I can still sense the chilly, gooey feel of raw chicken livers, floating in their own juices, waiting for me to wrap them in bacon and secure it with a toothpick. During my stint at that hotel restaurant, I wrapped so many livers that if their chicken donors remained alive, they could’ve filled every guest room in the place.
At 16, those bird organs just seemed like gross, gelatinous party concoctions for intoxicated adults. Now, I realize that restaurant kitchen job, which I kept for two years, educated me. I learned that earning a paycheck wasn’t always a bowl of cherries — it could be a tray of cold livers. I also gained a new, first-hand admiration for my parents’ ability to live their work ethic and lead a family.
The job gave me gas money, too.
Those first working summers are “a really important time for young people,” said Mitch Daniels, a labor market economist for the Illinois Department of Employment Security.
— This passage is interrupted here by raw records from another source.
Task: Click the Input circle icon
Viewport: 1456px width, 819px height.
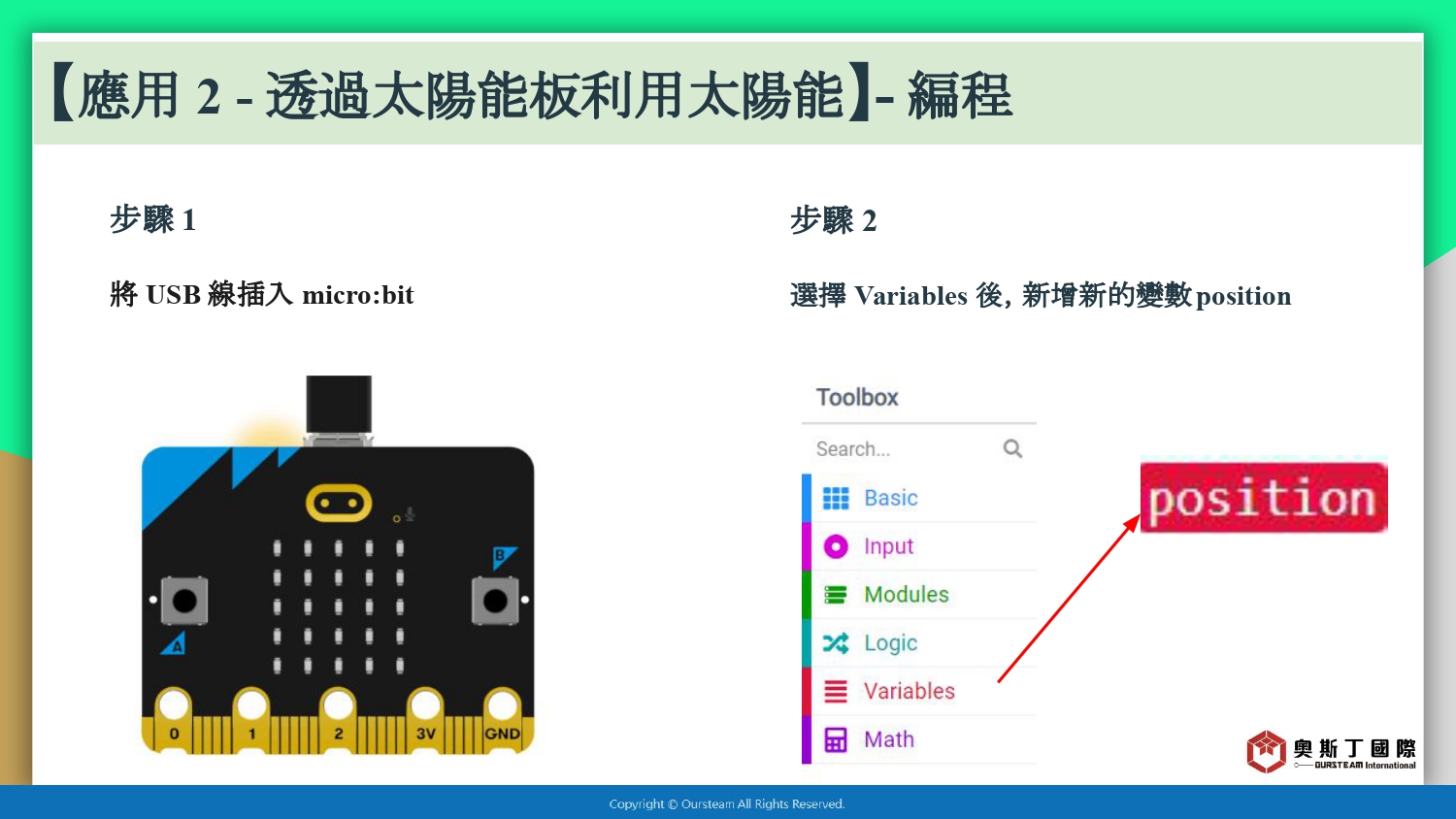Action: tap(836, 546)
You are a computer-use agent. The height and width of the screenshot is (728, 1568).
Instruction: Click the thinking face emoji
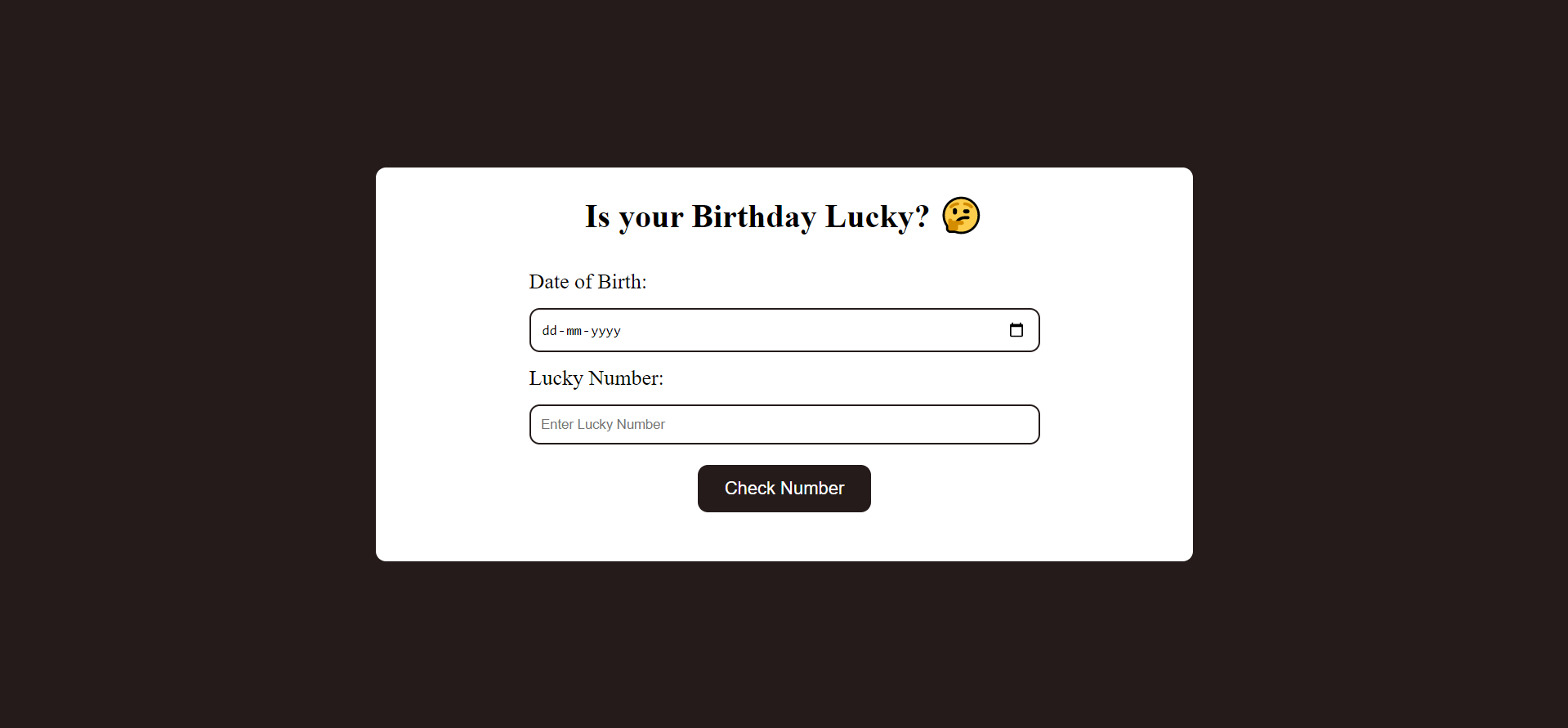[961, 216]
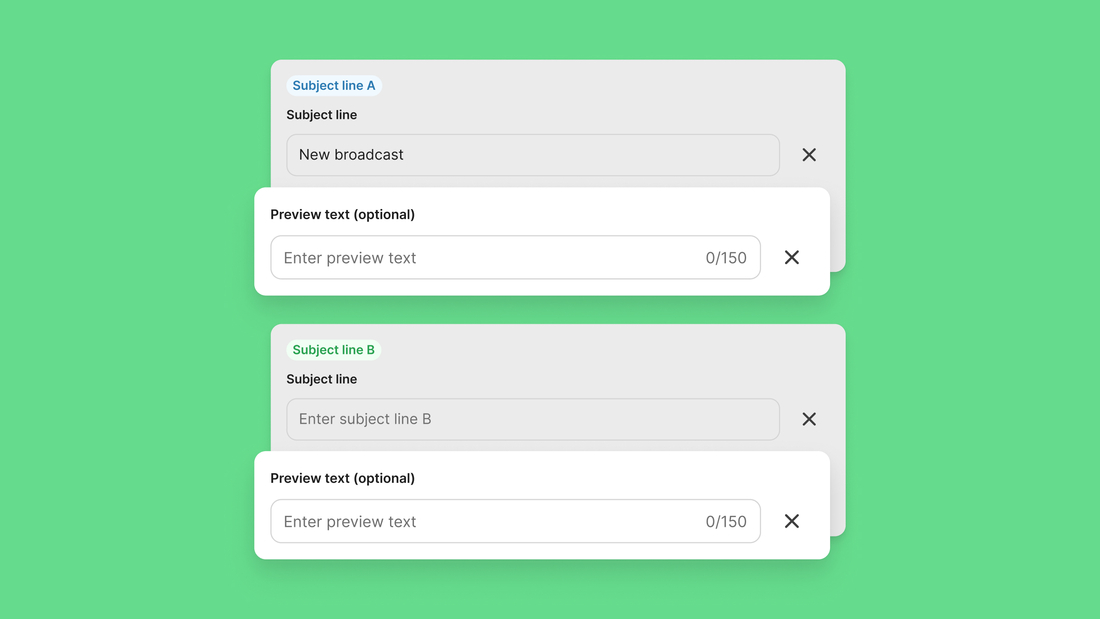Focus the 'New broadcast' subject line field
Viewport: 1100px width, 619px height.
(532, 155)
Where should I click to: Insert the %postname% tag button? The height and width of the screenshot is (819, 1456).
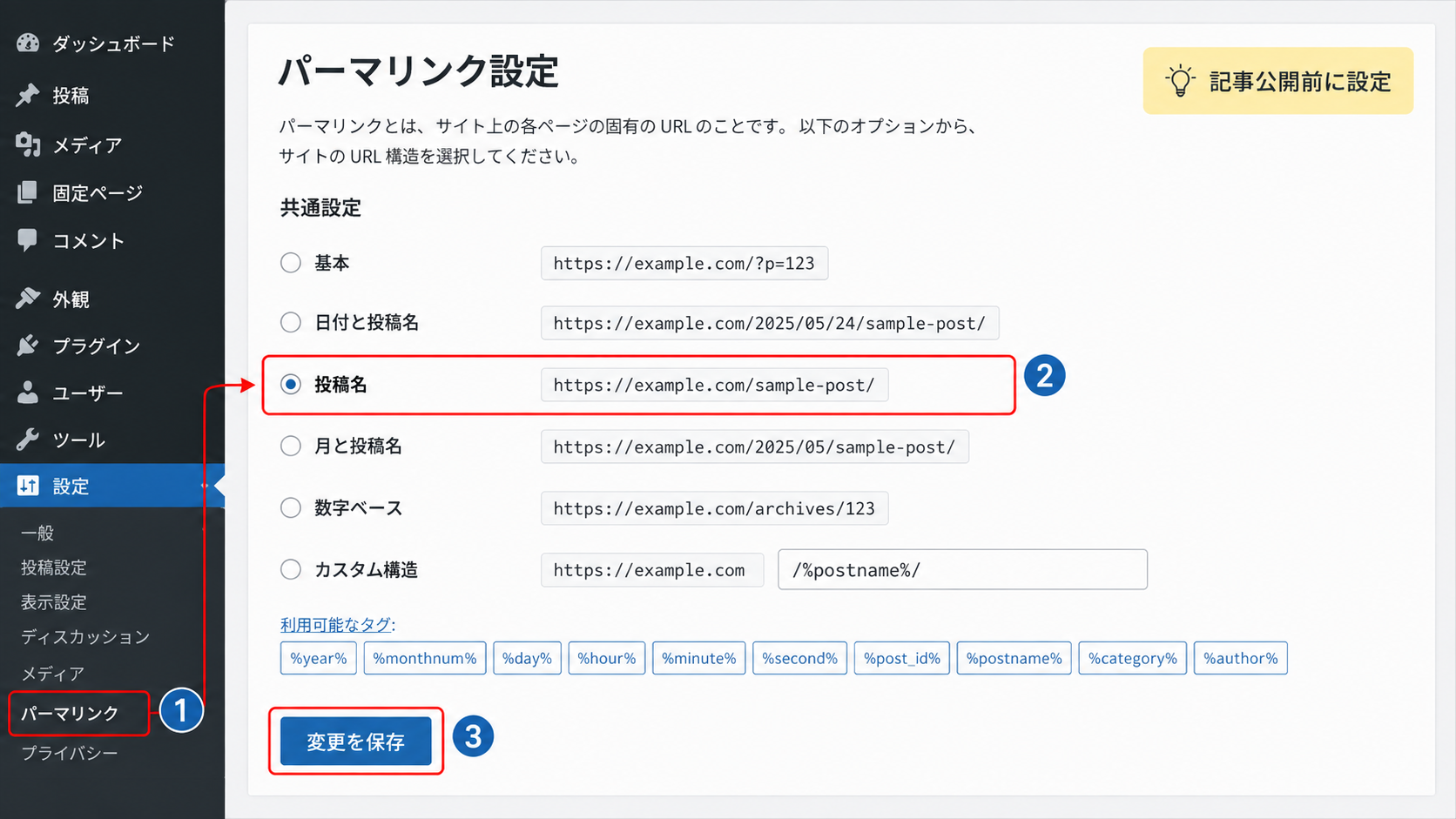coord(1014,658)
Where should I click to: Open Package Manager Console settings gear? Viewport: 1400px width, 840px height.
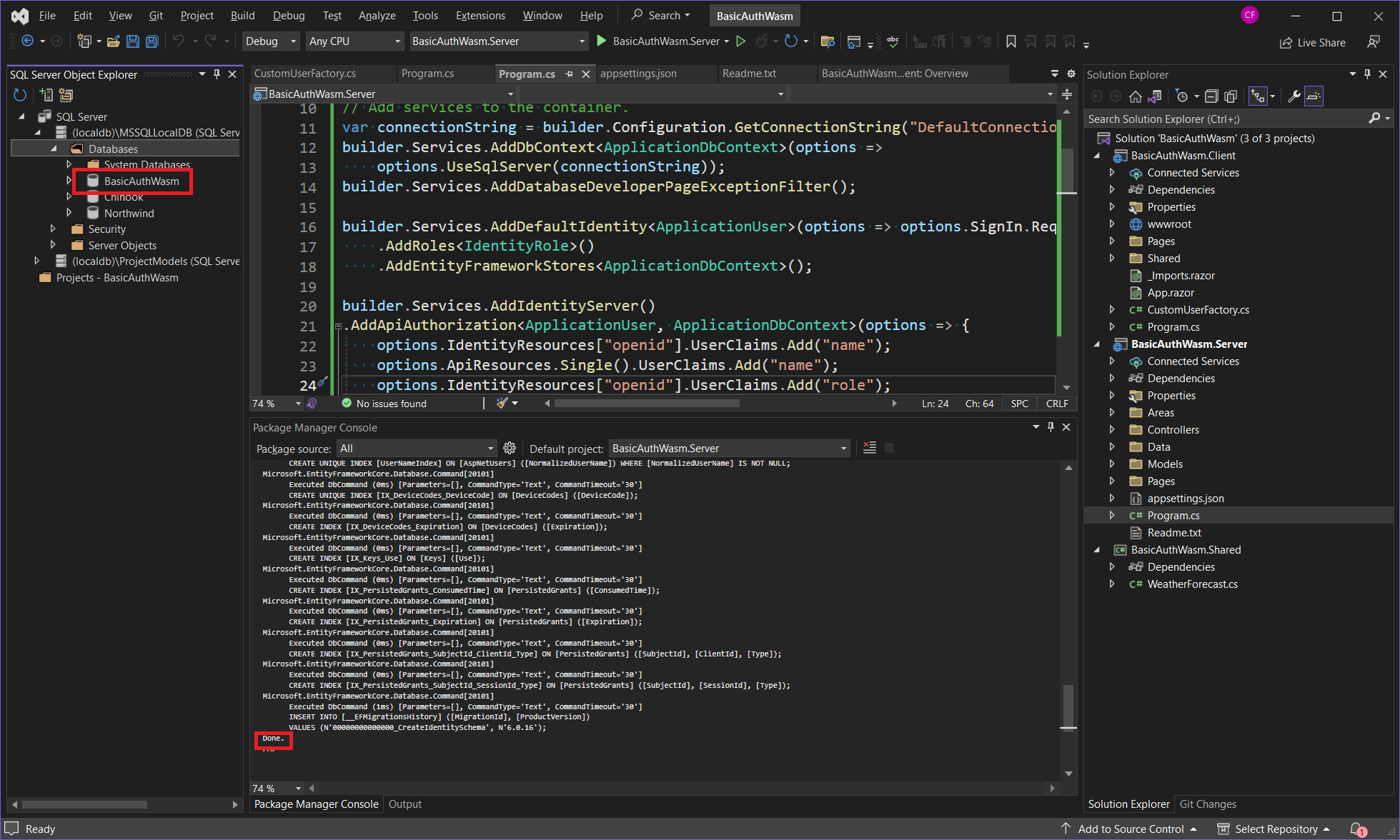pos(510,448)
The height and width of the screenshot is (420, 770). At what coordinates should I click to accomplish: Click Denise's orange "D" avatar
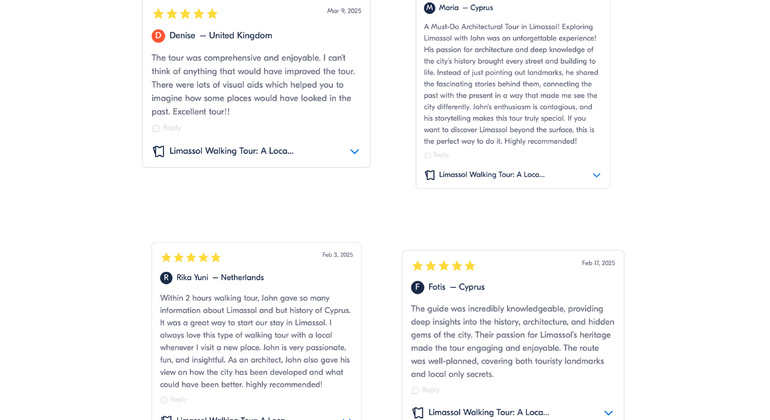pos(158,36)
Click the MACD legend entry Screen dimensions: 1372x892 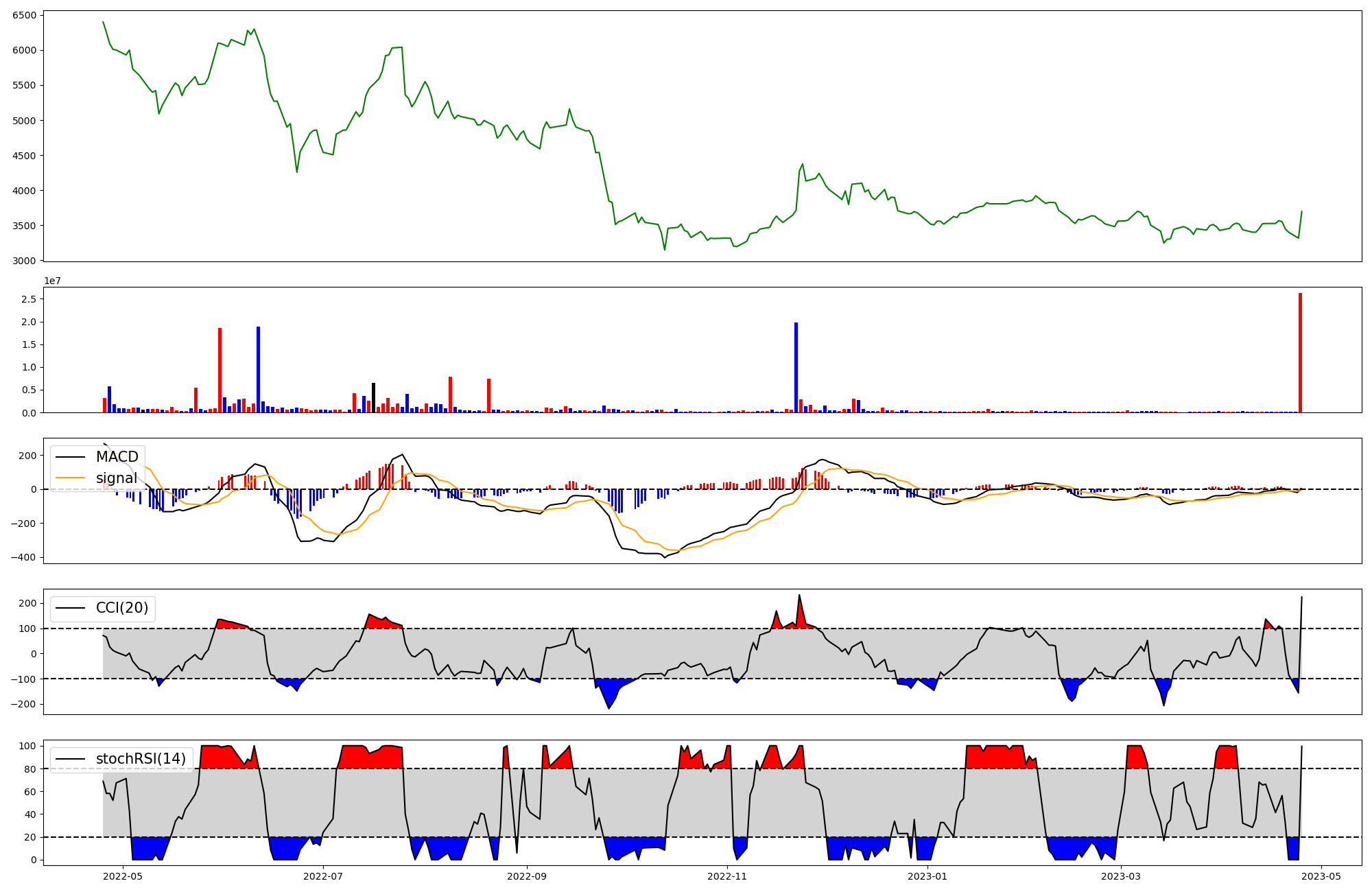(117, 457)
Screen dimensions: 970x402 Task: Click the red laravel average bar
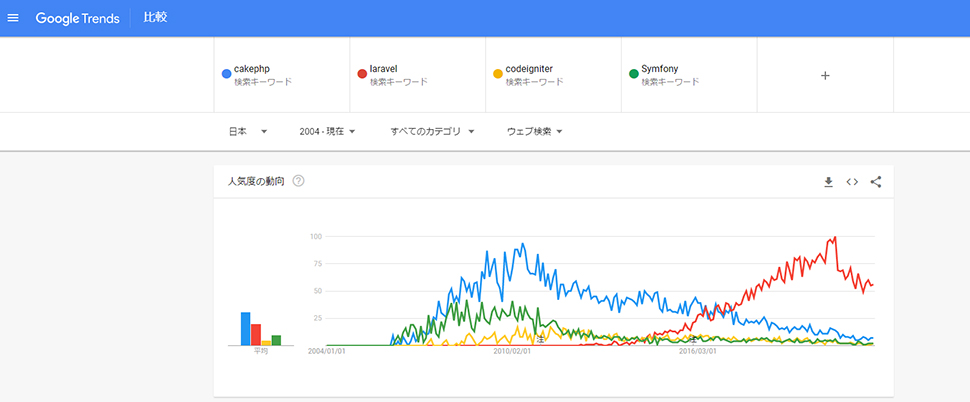pyautogui.click(x=256, y=335)
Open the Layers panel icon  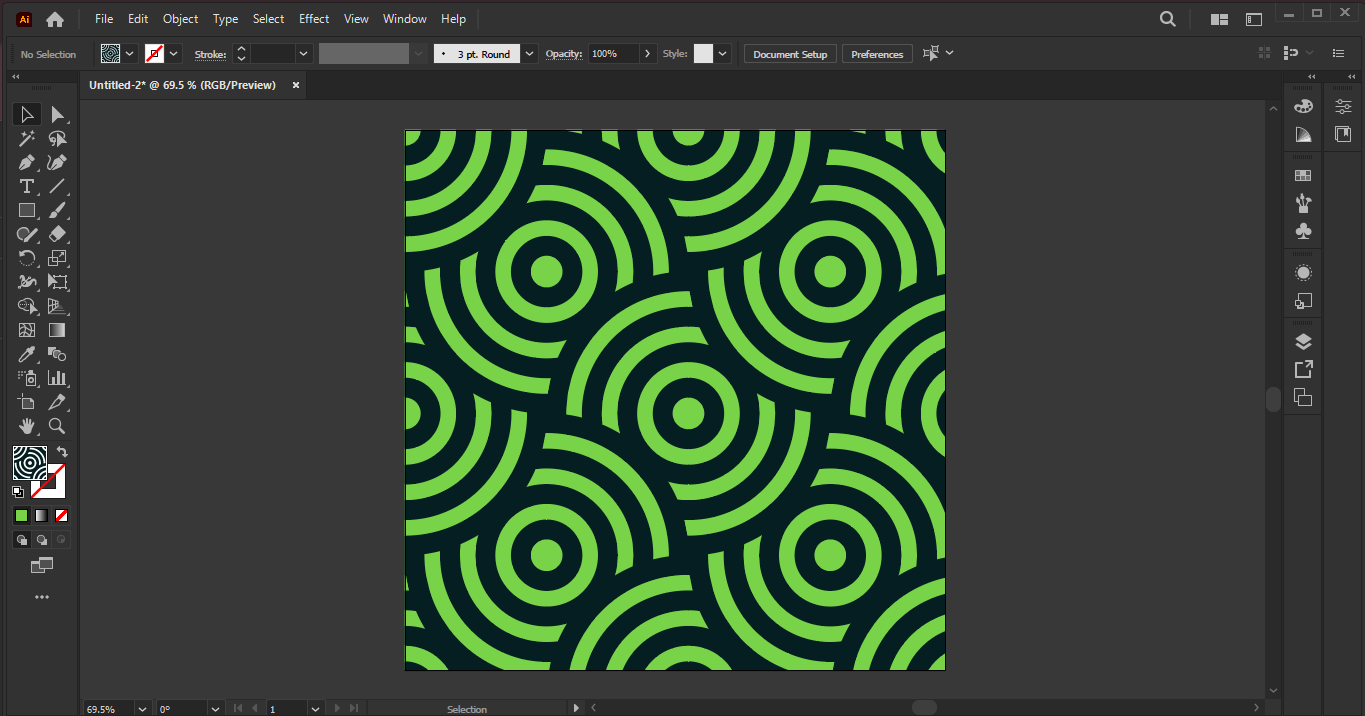pyautogui.click(x=1303, y=342)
Unfortunately, landing such jobs may be tougher this summer than any year since 1948. Nationwide, only 1 out of 3 teenagers (16- to 19-year-olds) will be employed this June, July and August, according to estimates by the Center for Labor Market Studies at Northeastern University. Indiana and Illinois — once national leaders in teen employment — have been hit hard. Illinois’ summer teen employment rate fell to 45.6 percent in 2006-07 from a robust 58.9 percent in 1999-2000 — the seventh-greatest drop among all 50 states. In that same span, Indiana’s glittering rate tumbled to 42.5 percent from 61.7 percent, a 19.2-percent decline — the second-largest in the United States.
The summer of 2008 won’t be any easier, especially in the Wabash Valley, battered by layoffs and $3.85-a-gallon gas prices.
“I don’t think it’s likely to be that good, because of the [plant] closures that have occurred,” said Bob Guell, professor of economics at Indiana State University, “and people that normally wouldn’t be willing to do the jobs high school kids or college kids do, might be willing now because of the economic situation.”